### DIRECTIVE
Print the part of the AWS keynote recap starting at "Future-proof data foundations" and ending at "called Amazon DataZone.".

### DOCUMENT TEXT

-----

Away we go.
Another 3:30am start for us, prising the eyelids open to see what shiny new things AWS has for us, this time in the AI/ML/Data space, and they don’t disappoint. Dr. Swami Sivasubramanian emerges from the shadows to the dance of about a thousand spotlights, to bring us on a journey from data, through analysis, to innovation.
The message is clear: innovation only results from connecting the dots of data, sometimes massive amounts of data, gathered over time; you can’t have the spark unless you’ve got the background. It’s almost a call-back to a previous key phrase they’ve used, “there’s no compression algorithm for experience”.
Challenges faced by modern organisations in the data space often come down to four things: data doesn’t naturally flow, it isn’t automatically processed, it isn’t centralised, and it isn’t easy to visualise. Addressing these challenges can best be done by starting from a strong data strategy, built on three pillars: foundations, connective tissue, and democratised access to data, all delivered through the AWS principle of removing undifferentiated heavy lifting.
Future-proof data foundations
According to Gartner, 94% of the top 1,000 AWS customers use more than 10 different types of data store; the end-to-end data strategy has to account for this, and it’s here that we get a sneak peek of one of the new offerings (to be discussed later), called Amazon DataZone.
A future-proof data foundation is built on 4 corners: Tools for every workload, performance at scale, removal of heavy lifting, and reliability and security.
Tools for Every Workload
To the challenge of dealing with complicated query structures, and to enable going beyond simple SQL, Athena gets a new query engine with Amazon Athena for Apache Spark – you can create Jupyter workbooks and use those to build your queries and dig deep into the data. It’s Generally Available now, but not in all regions (for example, Sydney doesn’t have it yet). This goes along with yesterday’s announcement of support for Spark in Redshift as well. AWS claims that Spark runs 3 times faster in their environment, with their engine, than the open-source version, so you get a nice performance boost along with your serverless query engine.
Performance at Scale
Reading data is kind of a “solved problem” – read replicas, caching, etc; but the challenge of requiring a single point of write hasn’t been solved, apparently until today. AWS have had Amazon DocumentDB (with MongoDB compatibility) and today they appear to be dropping the parenthesized bit and adding autoscaling clusters, to give us Amazon DocumentDB Elastic Clusters, which scale writes as well as reads for JSON document storage without having to think about sharding.
Remove Heavy Lifting
We re-visit Amazon DevOps Guru, perched on the mountain top, with the reminder that it can detect and remediate database issues detected in RDS. We’re reminded that with S3 Intelligent Tiering we can save on storage costs automatically, and that SageMaker can do similar clever things with ML data using SageMaker Ground Truth and Ground Truth Plus. We’re advised that Dow Jones have used SageMaker to “improve customer engagement by more than 2x”, but we aren’t told what that means or how it’s measured.

-----

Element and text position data
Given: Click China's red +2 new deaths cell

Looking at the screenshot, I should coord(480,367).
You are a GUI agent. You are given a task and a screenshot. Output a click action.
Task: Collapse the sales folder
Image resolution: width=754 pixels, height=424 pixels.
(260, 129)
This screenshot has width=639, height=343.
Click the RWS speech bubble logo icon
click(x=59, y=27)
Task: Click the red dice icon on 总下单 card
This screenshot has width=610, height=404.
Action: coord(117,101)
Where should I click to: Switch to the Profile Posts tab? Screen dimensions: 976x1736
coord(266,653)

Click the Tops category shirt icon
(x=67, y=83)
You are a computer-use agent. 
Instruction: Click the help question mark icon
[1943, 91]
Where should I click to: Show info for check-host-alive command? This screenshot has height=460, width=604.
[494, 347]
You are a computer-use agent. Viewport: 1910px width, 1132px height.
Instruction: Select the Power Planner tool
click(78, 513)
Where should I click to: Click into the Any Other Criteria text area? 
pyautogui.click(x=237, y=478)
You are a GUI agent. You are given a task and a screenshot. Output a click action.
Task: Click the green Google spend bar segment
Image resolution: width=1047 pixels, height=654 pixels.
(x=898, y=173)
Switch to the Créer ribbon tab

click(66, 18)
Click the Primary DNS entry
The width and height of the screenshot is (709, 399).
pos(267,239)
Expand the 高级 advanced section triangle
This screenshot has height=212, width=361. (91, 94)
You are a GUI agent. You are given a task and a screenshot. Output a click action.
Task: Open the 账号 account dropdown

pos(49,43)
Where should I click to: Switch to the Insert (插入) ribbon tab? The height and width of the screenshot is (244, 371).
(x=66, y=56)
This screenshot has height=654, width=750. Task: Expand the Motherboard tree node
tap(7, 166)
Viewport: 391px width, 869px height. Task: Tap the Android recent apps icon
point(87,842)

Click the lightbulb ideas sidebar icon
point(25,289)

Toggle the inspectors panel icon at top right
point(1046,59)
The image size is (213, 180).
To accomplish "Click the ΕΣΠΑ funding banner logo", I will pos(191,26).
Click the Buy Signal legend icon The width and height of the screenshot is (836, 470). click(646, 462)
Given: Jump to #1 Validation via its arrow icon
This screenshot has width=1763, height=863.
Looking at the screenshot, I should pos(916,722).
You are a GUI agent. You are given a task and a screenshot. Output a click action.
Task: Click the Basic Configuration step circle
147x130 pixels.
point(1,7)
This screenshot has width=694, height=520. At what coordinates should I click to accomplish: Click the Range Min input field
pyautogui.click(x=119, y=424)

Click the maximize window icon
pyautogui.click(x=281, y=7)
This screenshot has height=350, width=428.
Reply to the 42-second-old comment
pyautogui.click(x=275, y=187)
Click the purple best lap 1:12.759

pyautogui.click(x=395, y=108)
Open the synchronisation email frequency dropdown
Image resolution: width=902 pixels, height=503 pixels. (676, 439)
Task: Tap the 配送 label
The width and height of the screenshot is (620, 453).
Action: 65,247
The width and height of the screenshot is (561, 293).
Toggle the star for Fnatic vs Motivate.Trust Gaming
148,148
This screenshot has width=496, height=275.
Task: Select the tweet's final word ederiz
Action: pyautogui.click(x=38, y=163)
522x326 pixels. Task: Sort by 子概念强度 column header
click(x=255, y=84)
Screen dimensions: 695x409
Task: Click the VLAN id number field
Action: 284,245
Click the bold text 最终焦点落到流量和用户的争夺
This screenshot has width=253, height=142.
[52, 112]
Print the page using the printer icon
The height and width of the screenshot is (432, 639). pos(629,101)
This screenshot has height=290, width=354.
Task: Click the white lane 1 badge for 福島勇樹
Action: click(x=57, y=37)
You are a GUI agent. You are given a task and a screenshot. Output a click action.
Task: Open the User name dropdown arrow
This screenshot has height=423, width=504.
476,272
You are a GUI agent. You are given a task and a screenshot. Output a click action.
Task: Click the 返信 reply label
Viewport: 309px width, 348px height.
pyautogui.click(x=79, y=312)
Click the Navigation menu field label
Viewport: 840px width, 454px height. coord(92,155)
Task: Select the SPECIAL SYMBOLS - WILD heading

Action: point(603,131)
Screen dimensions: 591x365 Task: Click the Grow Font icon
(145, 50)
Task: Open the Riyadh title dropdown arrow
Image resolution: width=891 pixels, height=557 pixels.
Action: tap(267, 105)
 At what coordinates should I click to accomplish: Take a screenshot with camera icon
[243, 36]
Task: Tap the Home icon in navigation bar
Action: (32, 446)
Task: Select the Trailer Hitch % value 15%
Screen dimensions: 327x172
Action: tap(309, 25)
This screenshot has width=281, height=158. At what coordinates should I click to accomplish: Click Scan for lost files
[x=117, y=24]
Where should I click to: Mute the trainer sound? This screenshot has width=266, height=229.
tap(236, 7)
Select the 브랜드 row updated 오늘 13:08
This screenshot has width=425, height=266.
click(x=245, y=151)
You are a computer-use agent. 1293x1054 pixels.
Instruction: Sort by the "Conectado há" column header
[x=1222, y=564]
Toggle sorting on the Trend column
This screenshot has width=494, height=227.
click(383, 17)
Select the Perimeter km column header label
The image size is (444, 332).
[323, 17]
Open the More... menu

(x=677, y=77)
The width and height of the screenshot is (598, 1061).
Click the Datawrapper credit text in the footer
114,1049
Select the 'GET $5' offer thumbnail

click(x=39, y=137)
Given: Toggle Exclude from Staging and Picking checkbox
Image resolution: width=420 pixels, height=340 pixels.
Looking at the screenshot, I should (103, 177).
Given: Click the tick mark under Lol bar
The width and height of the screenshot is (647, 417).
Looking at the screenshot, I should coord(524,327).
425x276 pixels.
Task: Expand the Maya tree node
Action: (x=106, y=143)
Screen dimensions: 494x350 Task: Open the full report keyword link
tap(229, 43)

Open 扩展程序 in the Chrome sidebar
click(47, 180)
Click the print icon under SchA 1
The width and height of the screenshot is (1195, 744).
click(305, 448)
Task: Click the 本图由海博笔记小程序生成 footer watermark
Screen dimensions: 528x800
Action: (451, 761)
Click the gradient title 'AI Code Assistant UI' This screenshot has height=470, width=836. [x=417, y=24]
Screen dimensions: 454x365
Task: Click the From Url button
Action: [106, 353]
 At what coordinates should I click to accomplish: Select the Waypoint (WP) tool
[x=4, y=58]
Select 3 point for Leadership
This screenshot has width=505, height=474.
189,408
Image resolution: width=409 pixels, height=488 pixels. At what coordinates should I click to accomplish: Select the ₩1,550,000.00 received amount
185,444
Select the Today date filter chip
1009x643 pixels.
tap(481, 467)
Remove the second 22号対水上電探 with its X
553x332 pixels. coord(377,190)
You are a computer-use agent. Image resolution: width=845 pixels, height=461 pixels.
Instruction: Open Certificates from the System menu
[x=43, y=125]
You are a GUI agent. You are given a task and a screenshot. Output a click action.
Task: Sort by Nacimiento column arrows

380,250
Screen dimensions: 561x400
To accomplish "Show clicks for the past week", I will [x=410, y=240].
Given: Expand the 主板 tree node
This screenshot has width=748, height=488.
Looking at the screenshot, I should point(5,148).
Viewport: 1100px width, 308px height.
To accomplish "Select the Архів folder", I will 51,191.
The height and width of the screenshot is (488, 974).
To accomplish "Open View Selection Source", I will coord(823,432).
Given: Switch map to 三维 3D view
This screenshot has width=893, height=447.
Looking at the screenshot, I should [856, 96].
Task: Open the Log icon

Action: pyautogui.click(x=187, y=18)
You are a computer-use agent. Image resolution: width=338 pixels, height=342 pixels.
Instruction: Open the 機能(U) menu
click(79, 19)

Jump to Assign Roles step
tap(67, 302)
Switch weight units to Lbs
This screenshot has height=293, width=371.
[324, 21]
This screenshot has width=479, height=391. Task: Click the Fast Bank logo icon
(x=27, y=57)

-----

### EXERCISE OUTPUT
Future-proof data foundations
According to Gartner, 94% of the top 1,000 AWS customers use more than 10 different types of data store; the end-to-end data strategy has to account for this, and it’s here that we get a sneak peek of one of the new offerings (to be discussed later), called Amazon DataZone.